Unity forms the basis of life. Life has constancy. There is an unbreakable continuity throughout its many phases. As one studies the teachings, the heart fills with an ever-strengthening awareness of all this.
Someone passes on into glorious spheres of spiritual realization. As students of the teachings, we witness the transition with a different attitude. We can help others realize that they may use the experience of human parting as an opportunity for spiritual growth.
You can help someone who is passing. With your attitude, you can contribute to a happy and harmonious after-death. Show utter peace. Maintain compassionate sympathy, understanding, and vision. Any show of human emotion drags the spiritual glory into the mire of human life.
The so-called death is spiritual birth. As students of the ancient wisdom, we maintain calm reverence and quiet solemnity in those brief moments before someone's death. While present at their deathbed, never forget that there takes place a solemn communion between the human soul and the spiritual self.
Every time one passes out, he meets the tribunal of his spiritual selfhood for a moment. Only it can pronounce a final and irrevocable judgment upon the incarnation just ending. There is no appeal from that judgment.
Within us is a spiritual selfhood or demigod. It is present in the solemn moments of physical death and the moments following it. It is closer than at any other time during life. The demigod enters and identifies with the human consciousness and the human identifies with the demigod. In that momentary identification, the spiritual self pronounces final judgment and closes the books upon the record of that life.

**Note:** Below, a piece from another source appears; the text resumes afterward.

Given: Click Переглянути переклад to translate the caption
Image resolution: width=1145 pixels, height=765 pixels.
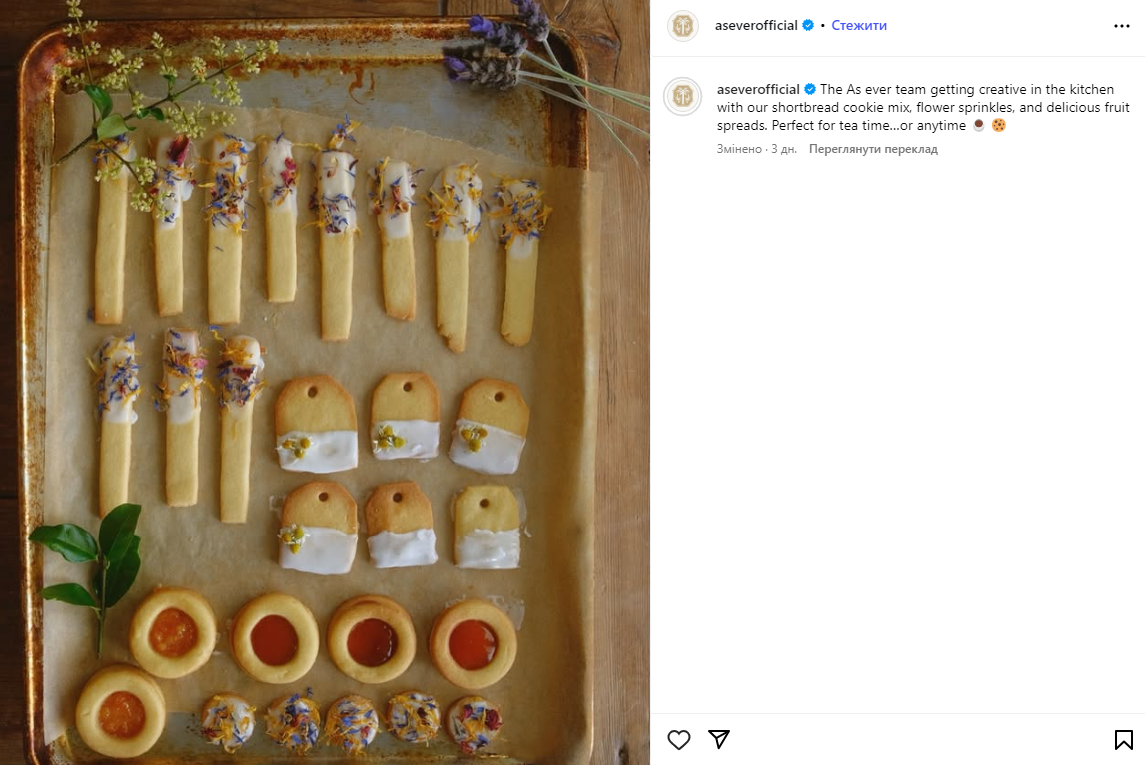Looking at the screenshot, I should point(873,150).

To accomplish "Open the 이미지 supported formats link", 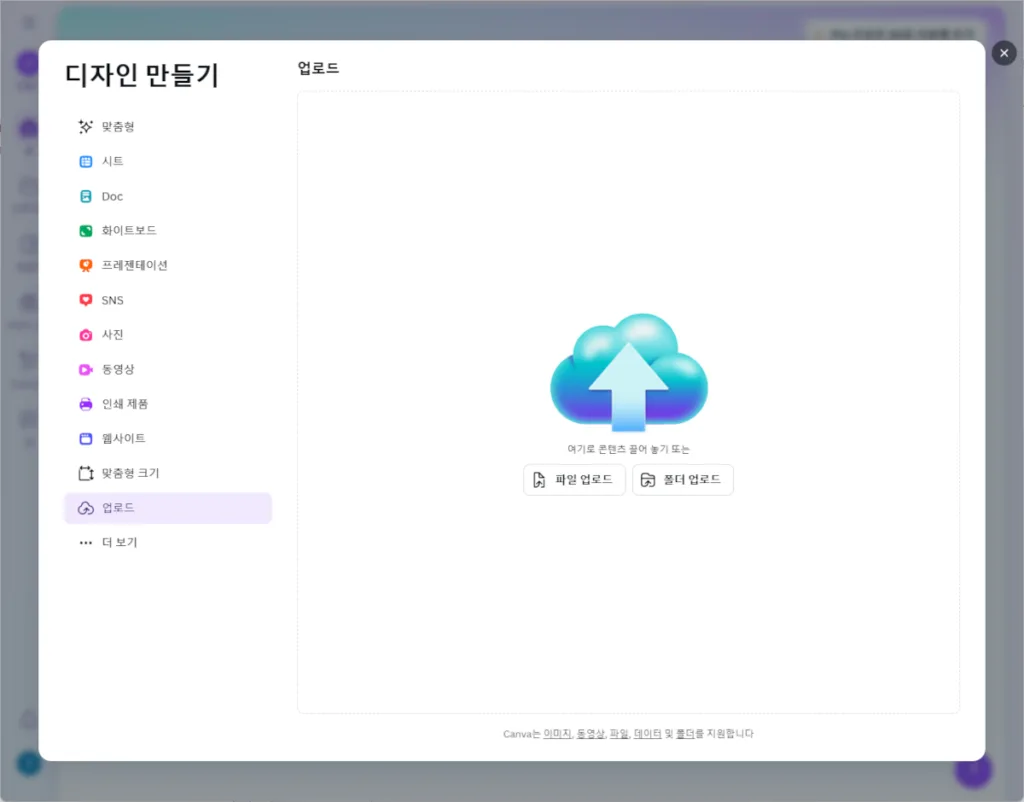I will (x=557, y=734).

In that final closing of the books at the deathbed, your attitude can give added strength to the individual. The collective love, sympathy, and understanding of those intimately related to him play a role. In future lifetimes, they will all meet together again, as they have in the past.
The passing of a human from incarnation into the inner worlds is like going home. At that transition, one rises in consciousness temporarily. Normally, one's consciousness ascends through the seven grades of the inner constitution to touch the Spiritual Monad. It then goes down the levels again to touch the brain. Reviewing its future pathway, it ascends a second time through the inner principles, touches the inner self, and returns to the brain.

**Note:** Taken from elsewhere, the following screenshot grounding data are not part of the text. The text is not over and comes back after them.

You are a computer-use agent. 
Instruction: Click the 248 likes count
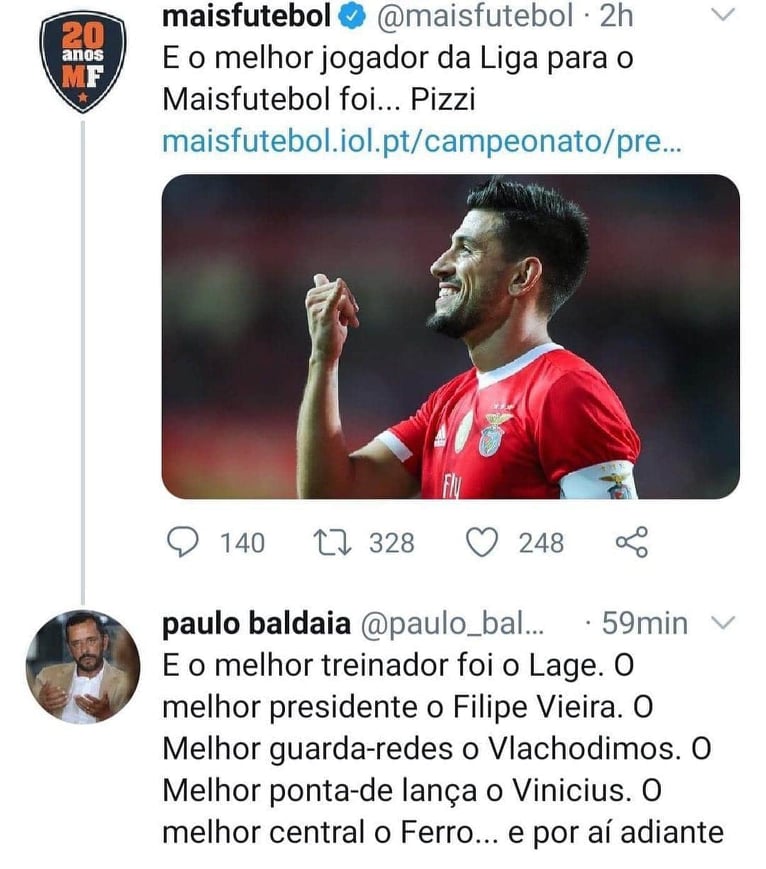(x=540, y=543)
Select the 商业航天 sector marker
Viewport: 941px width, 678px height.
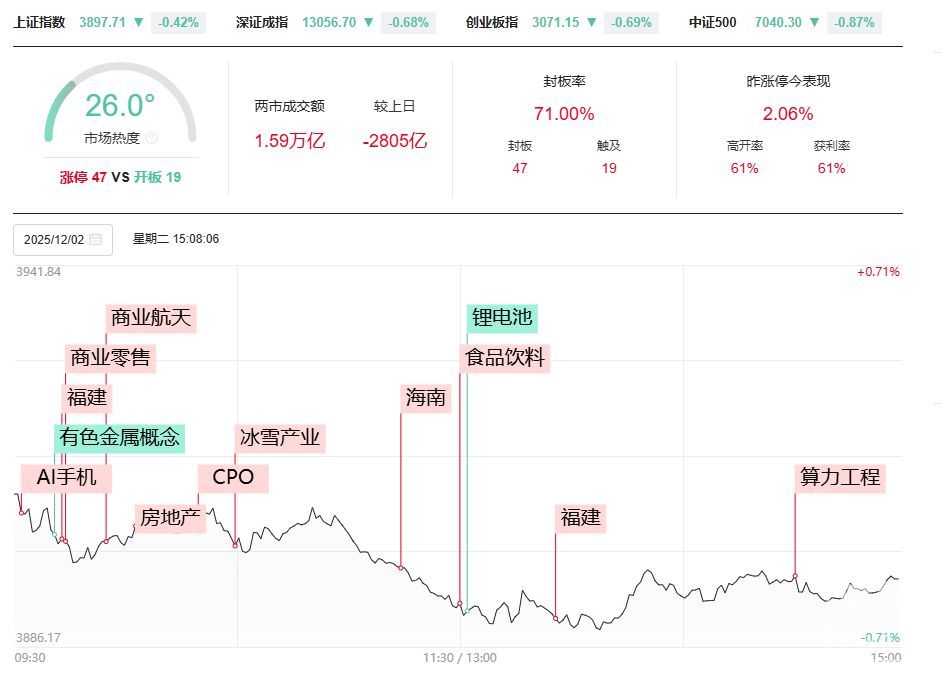[150, 318]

Pure, clean people are so happy before they die! They see things. They are at peace. It is beautiful. It is wonderful what they see. It is lovely. They have no words to express it. Their human consciousness has risen twice. When they touch it the second time, the threads of their pranic fluids completely withdraw from all but the brain. Then the panoramic vision takes place. Finally, they rise a third time touching the inner spirit.
Even with the little we understanding of these things, we take part in nature's mysteries. We cooperate with nature in its marvelous functions. We become a creator, working towards ultimate peace, light, and truth forever.